** START OF PROVIDED PASSAGE **
Fitzedward Hall
Fitzedward Hall

Information on this page is from History of Rensselaer Co., New York by Nathaniel Bartlett Sylvester, published in 1880.

FITZEDWARD HALL, a well-known author and Orientalist, the eldest son of Daniel Hall, was born at Troy, N. Y., March 21, 1825. After passing through various schools in his native place, with others at Walpole, N. H., and Poughkeepsie, he became a member of the Rensselaer Institute, conducted by the celebrated Professor Amos Eaton, where he took the degree of civil engineer in 1842. The same year he entered Harvard College, with which he was connected till 1846.

As a schoolboy and collegian, Mr. Hall divided his attention pretty impartially among languages, mathematics, and the natural sciences. His diligence in acquiring foreign tongues was shown by the fact that at the age of sixteen he had, in addition to the ordinary learning of well-taught lads of his years, acquainted himself thoroughly with French, and could both read and speak Spanish without difficulty. While at college he employed many of his spare hours on translations from the German, of which enough were published - by anonymously - to fill three good-sized volumes. In the spring of 1846, Mr. Hall sailed in a merchant vessel from Boston for Calcutta, and after a long voyage was shipwrecked, on the 16th of September, at some distance below the mouth of the River Hooghly. Arrived at Calcutta, after having gone though no slight perils, he availed himself of letters of introduction to Bishop Daniel Wilson and others, which had been voluntarily given to him by the Hon. Edward Everett, and he was consequently in no want of society.

His original purpose of almost immediately returning to America was frustrated by the loss of his ship, and his enforced detention at Calcutta left considerable leisure at his disposal. Without the least thought of becoming an Orientalist, he was induced by a few lessons in Hindustani and Persian to resolve on exploring at least those languages with some thoroughness, and the pleasure which he found in them led to his postponing indefinitely his departure homewards. At Calcutta he remained nearly three years, assiduously prosecuting his new studies, to which he soon added Bengalee and Sanskrit. Preferring to be independent of others, he supported himself in the mean time chiefly by writing for various local journals, to which he contributed largely, not only original matter, but translations in prose and verse, from French, Italian, and modern Greek.
** END OF PROVIDED PASSAGE **
** START OF RECORD EXTRACTS **
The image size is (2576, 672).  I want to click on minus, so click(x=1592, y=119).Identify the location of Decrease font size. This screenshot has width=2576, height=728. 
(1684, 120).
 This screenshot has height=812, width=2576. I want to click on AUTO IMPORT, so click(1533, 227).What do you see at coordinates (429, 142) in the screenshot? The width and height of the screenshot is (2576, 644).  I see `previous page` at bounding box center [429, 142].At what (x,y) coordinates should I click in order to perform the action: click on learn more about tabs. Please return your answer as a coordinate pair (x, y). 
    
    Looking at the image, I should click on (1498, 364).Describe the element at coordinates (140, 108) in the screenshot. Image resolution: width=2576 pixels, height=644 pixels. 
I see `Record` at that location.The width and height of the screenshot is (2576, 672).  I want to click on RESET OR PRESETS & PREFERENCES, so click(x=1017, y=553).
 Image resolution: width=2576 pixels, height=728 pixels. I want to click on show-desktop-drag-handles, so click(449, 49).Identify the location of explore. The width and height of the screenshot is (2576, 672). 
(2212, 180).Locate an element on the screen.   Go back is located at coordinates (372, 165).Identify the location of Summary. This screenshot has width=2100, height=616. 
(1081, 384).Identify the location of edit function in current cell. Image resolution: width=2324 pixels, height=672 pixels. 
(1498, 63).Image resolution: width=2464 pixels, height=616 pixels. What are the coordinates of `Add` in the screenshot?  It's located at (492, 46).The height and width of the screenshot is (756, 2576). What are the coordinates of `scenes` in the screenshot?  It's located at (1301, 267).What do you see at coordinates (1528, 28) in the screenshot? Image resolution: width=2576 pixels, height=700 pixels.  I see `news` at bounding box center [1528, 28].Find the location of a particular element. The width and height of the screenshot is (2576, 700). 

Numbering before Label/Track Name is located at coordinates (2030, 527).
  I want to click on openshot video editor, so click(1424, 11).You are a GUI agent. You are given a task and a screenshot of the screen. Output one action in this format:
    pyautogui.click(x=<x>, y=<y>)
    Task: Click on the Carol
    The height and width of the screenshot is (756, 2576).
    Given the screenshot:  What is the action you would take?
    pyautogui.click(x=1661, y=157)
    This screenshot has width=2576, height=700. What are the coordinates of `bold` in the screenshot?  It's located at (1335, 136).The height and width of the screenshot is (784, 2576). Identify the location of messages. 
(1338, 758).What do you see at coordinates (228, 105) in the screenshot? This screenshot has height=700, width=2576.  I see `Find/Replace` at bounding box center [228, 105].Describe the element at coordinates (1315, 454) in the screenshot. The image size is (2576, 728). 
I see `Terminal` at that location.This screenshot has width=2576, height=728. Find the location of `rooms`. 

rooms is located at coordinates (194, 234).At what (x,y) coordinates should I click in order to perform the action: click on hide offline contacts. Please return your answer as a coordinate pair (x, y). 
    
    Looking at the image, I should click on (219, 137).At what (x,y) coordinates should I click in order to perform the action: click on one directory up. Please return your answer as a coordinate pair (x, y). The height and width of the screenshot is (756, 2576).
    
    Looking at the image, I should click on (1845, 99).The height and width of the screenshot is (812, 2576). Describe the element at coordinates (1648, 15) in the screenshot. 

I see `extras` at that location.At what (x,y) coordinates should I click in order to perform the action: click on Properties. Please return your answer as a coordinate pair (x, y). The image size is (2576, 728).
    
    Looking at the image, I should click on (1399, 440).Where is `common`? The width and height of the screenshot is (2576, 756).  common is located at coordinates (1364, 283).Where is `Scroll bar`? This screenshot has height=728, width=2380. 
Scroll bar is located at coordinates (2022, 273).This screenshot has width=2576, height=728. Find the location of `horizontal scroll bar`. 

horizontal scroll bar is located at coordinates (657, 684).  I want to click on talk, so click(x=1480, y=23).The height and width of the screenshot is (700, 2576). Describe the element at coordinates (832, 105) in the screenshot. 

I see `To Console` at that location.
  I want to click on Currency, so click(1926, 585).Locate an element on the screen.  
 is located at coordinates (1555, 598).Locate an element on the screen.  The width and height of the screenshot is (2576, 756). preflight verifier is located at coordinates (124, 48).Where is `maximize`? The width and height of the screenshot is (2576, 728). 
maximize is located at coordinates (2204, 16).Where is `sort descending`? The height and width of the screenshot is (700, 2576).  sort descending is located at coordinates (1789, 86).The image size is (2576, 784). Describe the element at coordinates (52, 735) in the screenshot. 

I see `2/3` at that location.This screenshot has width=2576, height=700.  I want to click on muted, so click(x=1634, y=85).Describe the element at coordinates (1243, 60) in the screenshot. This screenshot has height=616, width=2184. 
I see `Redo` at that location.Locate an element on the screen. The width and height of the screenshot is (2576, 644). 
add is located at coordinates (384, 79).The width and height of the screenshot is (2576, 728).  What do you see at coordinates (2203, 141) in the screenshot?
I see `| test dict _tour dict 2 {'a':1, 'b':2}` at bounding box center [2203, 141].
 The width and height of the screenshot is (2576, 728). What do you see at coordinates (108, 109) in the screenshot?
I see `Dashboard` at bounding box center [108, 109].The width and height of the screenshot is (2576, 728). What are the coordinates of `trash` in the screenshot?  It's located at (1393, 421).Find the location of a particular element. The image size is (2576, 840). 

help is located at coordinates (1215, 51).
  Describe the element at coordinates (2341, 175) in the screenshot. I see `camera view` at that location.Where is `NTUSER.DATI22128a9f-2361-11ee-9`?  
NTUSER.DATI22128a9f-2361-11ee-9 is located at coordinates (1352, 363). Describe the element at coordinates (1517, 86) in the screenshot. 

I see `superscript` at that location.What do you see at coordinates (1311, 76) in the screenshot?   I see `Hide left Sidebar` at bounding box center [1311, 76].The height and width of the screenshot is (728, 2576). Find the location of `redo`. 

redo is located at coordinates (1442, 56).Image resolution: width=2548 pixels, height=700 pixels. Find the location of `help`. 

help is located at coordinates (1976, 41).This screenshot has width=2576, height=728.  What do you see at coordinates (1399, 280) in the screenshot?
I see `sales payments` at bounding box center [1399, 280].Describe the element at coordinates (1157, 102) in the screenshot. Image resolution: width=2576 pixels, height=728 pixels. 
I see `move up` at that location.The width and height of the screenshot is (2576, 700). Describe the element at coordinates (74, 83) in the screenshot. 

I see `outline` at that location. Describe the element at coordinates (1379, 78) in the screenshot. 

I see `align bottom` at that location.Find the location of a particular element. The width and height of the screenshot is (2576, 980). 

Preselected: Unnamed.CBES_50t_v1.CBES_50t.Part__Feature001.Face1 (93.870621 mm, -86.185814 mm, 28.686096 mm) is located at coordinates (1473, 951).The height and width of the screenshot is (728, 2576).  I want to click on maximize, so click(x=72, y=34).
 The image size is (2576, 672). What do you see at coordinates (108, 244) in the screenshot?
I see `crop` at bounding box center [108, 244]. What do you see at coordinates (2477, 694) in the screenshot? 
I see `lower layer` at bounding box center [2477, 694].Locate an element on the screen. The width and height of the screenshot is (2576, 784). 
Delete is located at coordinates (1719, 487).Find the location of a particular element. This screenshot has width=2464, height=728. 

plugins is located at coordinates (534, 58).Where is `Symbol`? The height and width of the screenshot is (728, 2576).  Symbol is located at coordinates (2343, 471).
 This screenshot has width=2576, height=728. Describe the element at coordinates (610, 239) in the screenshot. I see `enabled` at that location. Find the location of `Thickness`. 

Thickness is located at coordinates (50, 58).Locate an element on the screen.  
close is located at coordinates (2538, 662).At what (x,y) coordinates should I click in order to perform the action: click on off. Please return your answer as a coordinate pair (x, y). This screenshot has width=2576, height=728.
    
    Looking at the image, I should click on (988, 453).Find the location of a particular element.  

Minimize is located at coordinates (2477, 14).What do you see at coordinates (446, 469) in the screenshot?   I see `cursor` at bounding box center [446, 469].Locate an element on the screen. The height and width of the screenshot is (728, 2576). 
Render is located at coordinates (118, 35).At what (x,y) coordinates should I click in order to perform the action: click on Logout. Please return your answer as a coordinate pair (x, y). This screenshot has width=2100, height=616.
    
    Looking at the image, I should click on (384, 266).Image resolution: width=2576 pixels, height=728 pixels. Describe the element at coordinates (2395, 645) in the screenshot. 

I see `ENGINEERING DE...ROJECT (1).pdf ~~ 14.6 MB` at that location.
** END OF RECORD EXTRACTS **
WHAT YOU WILL DO:
1. According to the Fitzedward Hall biography, where was Hall's ship wrecked on the voyage from Boston to Calcutta?
2. Carry on the Fitzedward Hall biography from its last sentence.

OUTPUTS BY TASK:
1. At some distance below the mouth of the River Hooghly.

2.
His next place of residence was Ghazeepore, on the Upper Ganges, from which place, after a sojourn of about five months, he removed to Benares on the 16th of January, 1850. Only a month later he was appointed, wholly without any solicitation of his own, to a post in the Benares Government Colege, a post which, in 1853, was converted into a professorship. While at Benares he narrowly escaped being killed by the explosion of a fleet of thirty boats laden with one hundred and eighteen tons of gunpowder.

In July, 1855, he was transferred to Ajmere as inspector of schools for Ajmere and Mairwara, together with the superintendentship of the Ajmere Government School, with charges he held for only little more than fifteen months. Again promoted, his next and last appointment in India was that of inspector of schools for the Saugor and Nerbudda Territories, which he assumed at Saugor, in December, 1856, and retained till the spring of 1862. Within this period occurred the Indian mutinies, during which he spent seven months beseiged in Saugor fort, and underwent severe hardships, not to speak of constant danger. In this interval, also, he was absent from India about a year and a half, which he spent partly in England and France, and partly in the United States. In 1860 he was honored with the degree of Doctor of Civil Law by the University of Oxford. From November, 1862, Mr. Hall lived for several years in London, where he was professor of the Sanskrit language and literature, and of Indian jurisprudence, in King's College, and also filled other offices. In 1869 he removed to Marlesford, Suffolk, his present place of abode. He still holds, in connection with the civil service commission, the examinerships in Hindustani and Hindi to which he was appointed in 1864, and an examinership in English has recently been added to them.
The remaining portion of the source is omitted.